WORK INSTRUCTIONS :: Give back exactly the lines from the one holding "Кодирование гипнозом (45, 1688)" to the last line of the entries, both included, and nothing more.

(RECORDS FOR PROCESSING)

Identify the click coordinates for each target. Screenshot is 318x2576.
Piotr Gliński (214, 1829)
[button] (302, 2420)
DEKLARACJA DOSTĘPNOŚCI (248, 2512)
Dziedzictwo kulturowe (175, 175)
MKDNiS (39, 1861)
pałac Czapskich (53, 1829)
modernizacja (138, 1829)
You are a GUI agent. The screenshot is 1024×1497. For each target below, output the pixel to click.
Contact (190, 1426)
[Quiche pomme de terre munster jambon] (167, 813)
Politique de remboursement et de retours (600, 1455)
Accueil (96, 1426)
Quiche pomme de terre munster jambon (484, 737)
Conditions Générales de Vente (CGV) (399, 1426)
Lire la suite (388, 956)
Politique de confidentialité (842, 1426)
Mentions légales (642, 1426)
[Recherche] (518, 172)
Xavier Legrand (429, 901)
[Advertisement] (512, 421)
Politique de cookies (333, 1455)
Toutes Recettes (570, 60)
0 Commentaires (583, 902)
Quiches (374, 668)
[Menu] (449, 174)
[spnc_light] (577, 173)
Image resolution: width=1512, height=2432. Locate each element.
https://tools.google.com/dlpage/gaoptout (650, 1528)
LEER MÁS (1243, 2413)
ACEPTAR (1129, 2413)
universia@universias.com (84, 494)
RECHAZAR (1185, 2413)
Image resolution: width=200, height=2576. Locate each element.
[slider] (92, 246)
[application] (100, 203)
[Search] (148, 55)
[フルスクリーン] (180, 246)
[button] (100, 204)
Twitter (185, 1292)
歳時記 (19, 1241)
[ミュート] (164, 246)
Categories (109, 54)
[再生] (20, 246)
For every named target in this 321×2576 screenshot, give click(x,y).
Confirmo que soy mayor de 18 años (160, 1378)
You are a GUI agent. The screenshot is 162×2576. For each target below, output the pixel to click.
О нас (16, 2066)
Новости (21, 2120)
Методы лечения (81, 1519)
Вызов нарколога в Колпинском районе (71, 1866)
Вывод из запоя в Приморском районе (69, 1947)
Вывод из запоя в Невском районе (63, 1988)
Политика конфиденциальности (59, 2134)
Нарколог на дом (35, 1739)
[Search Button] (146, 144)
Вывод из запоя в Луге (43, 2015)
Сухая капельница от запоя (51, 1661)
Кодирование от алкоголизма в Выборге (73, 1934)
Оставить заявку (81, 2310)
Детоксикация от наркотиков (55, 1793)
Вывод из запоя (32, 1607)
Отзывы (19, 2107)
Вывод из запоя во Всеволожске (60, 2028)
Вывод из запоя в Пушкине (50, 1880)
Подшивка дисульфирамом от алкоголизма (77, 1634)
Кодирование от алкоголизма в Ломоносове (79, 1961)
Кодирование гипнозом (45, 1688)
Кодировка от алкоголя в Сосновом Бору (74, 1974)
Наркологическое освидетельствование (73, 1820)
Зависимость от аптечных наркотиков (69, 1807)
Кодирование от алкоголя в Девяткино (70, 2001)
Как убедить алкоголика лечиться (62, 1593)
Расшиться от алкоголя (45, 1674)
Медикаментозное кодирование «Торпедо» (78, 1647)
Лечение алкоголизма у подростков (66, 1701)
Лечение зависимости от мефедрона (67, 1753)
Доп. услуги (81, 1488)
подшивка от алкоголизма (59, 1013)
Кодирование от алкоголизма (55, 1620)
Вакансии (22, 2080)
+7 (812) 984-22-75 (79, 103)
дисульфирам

(End RECORDS FOR PROCESSING)

SOLUTION FOR THIS PROBLEM ::
Кодирование гипнозом (45, 1688)
Кодировка от алкоголя в Сосновом Бору (74, 1974)
Наркологическое освидетельствование (73, 1820)
Зависимость от аптечных наркотиков (69, 1807)
Кодирование от алкоголя в Девяткино (70, 2001)
Как убедить алкоголика лечиться (62, 1593)
Расшиться от алкоголя (45, 1674)
Медикаментозное кодирование «Торпедо» (78, 1647)
Лечение алкоголизма у подростков (66, 1701)
Лечение зависимости от мефедрона (67, 1753)
Доп. услуги (81, 1488)
подшивка от алкоголизма (59, 1013)
Кодирование от алкоголизма (55, 1620)
Вакансии (22, 2080)
+7 (812) 984-22-75 (79, 103)
дисульфирам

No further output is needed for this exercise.